Complete the following:
1. From the post about Cardinal Dolan's speech, list the groups that are usually identified as materialistic.
2. In the post about Cardinal Dolan's speech, quote the passage that starts with the words containing "Red Hat Day" and ends with "outward religious practice).".
3. Continue the post about Cardinal Dolan's speech from where it stops.

Saturday, February 18, 2012

Red Hat Day

Sister Frances can't stop talking about yesterday's speech by today's newly minted American Cardinal, the affable Archbishop of New York, Timothy Dolan. He had been invited to speak to the Cardinals (including the not-yet-created ones, who only got their red hats this morning) about the new evangelization. He proposed seven "planks" for this renewed, creative, missionary spirit in the Church as she addresses a culture of secularism (which can in some people be ingeniously combined with outward religious practice).

1: Speak to everyone's search for the transcendent: "...one finds, even among groups usually identified as materialistic -- the media, entertainment, business, politics, artists, writers -- an undeniable openness to the divine!"

2. "Immense confidence and courage in the sacred task of mission and New Evangelization. 'Be not afraid,' we’re told, is the most repeated exhortation in the Bible. After the Council, the good news was that triumphalism in the Church was dead. The bad news was that, so was confidence! We are convinced, confident, and courageous in the New Evangelization because of the power of the Person sending us on mission -- who happens to be the second Person of the Most Blessed Trinity – because of the truth of the message, and the deep down openness in even the most secularized of people to the divine. Confident, yes! Triumphant, never! What keeps us from the swagger and arrogance of triumphalism is a recognition of what Pope Paul VI taught in Evangelii Nuntiandi: the Church herself needs evangelization...

3. "... God does not satisfy the thirst of the human heart with a proposition, but with a Person, whose name is Jesus.  The invitation implicit in the Missio ad gentes and the New Evangelization is not to a doctrine but to know, love, and serve -- not a something, but a Someone.... There it is . . . love of a Person, a relationship at the root of our faith."

4. "...this Person, Jesus, tells us He is the truth. ... the upcoming Year of Faith charge us to combat catechetical illiteracy.  True enough, the New Evangelization is urgent because secularism has often choked the seed of faith; but that choking was sadly made easy because so many believers really had no adequate knowledge or grasp of the wisdom, beauty, and coherence of the Truth.... This impels us to think about Church in a fresh way: to think of the Church as a mission. As John Paul II taught in Redemptoris Missio, the Church does not 'have a mission,' as if 'mission' were one of many things the Church does. No, the Church is a mission, and each of us who names Jesus as Lord and Savior should measure ourselves by our mission-effectiveness."

Recorded information:
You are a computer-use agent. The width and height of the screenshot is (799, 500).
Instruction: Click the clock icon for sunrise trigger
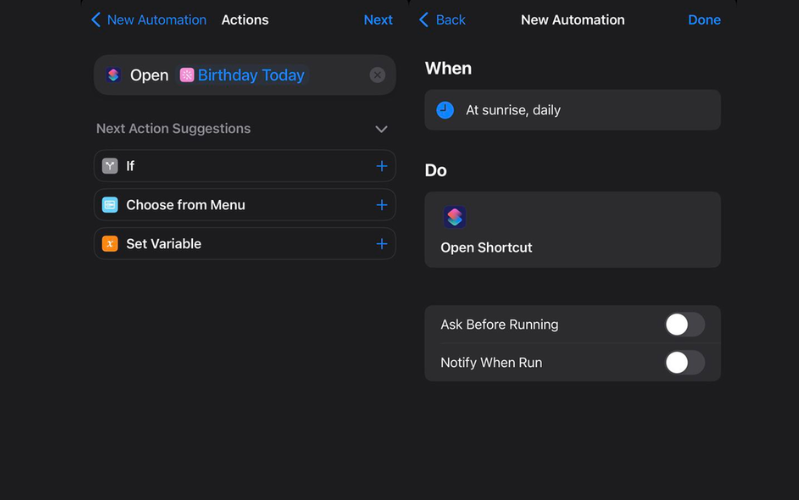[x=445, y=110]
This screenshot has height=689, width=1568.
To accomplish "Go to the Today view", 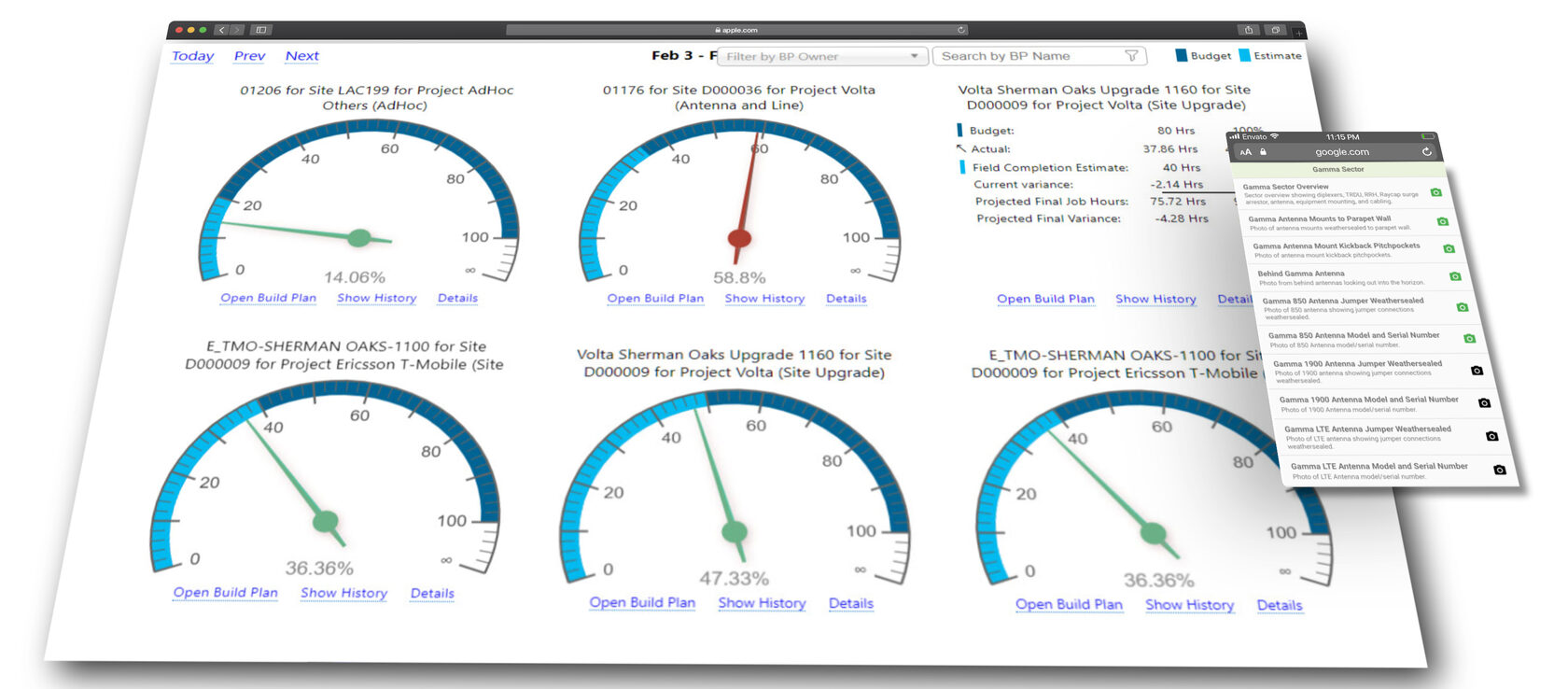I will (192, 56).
---
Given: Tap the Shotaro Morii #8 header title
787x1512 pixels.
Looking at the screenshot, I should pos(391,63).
--
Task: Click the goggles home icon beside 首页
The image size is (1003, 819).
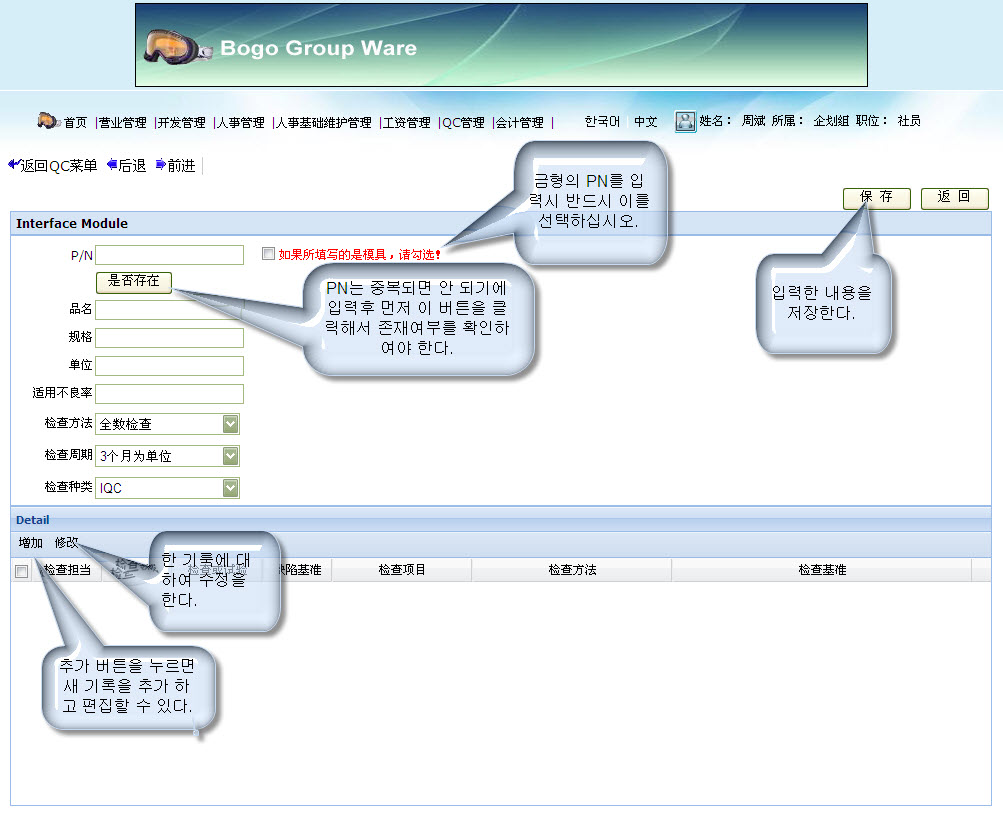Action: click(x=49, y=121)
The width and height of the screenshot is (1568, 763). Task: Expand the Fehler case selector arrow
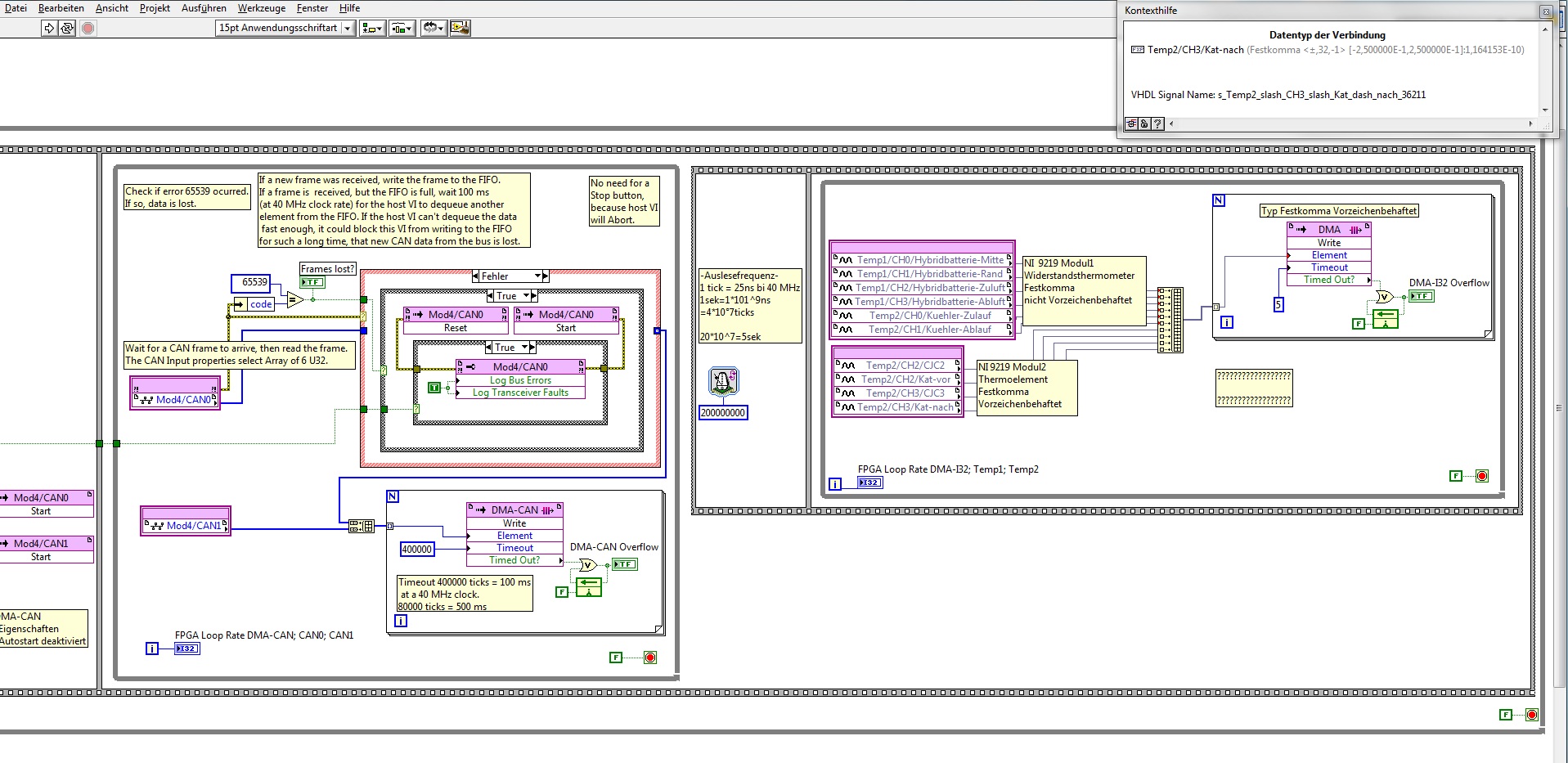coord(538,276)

Your responses:
1.
- the media
- entertainment
- business
- politics
- artists
- writers

2.
Red Hat Day

Sister Frances can't stop talking about yesterday's speech by today's newly minted American Cardinal, the affable Archbishop of New York, Timothy Dolan. He had been invited to speak to the Cardinals (including the not-yet-created ones, who only got their red hats this morning) about the new evangelization. He proposed seven "planks" for this renewed, creative, missionary spirit in the Church as she addresses a culture of secularism (which can in some people be ingeniously combined with outward religious practice).

3.
5. "The missionary, the evangelist, must be a person of joy. 'Joy is the infallible sign of God’s presence,' claims Leon Bloy.... The missio ad gentes is all about a yes to everything decent, good, true, beautiful and noble in the human person. The Church is about a yes!, not a no!"

6. "The New Evangelization is about love.... Not a nebulous love...but a love incarnate in wonderful schools for all children, clinics for the sick, homes for the elderly, centers for orphans, food for the hungry. In New York, the heart of the most hardened secularist softens when visiting one of our inner-city Catholic schools. When one of our benefactors, who described himself as an agnostic, asked Sister Michelle why, at her age, with painful arthritic knees, she continued to serve at one of these struggling but excellent poor schools, she answered, 'Because God loves me, and I love Him, and I want these children to discover this love.' "

7. "Joy, love . . . and, last point . . . sorry to bring it up, . . . but blood.... [Holy Father,can you omit 'to the shedding of your blood' when you present me with the biretta?] ... While we cry for today’s martyrs; while we love them, pray with and for them; while we vigorously advocate on their behalf; we are also very proud of them, brag about them, and trumpet their supreme witness to the world. They spark the missio ad gentes and New Evangelization. A young man in New York tells me he returned to the Catholic faith of his childhood, which he had jettisoned as a teenager, because he read The Monks of Tibhirine, about Trappists martyred in Algeria fifteen years ago, and after viewing the drama about them, the French film, Of Gods and Men."


You may not have a red biretta, but you have a part to play in the New Evangelization. Which "plank" will be your focus?

2 comments:

K T Cat said...

"The missionary, the evangelist, must be a person of joy" is mine!

Anonymous said...

Way back in my Catholic grammar school years, we were admonished by our teachers to be the folks whose demeanor was one of happiness, those who smiled on the darkest days and laughed in the rain confident in the direction that our lives were taking.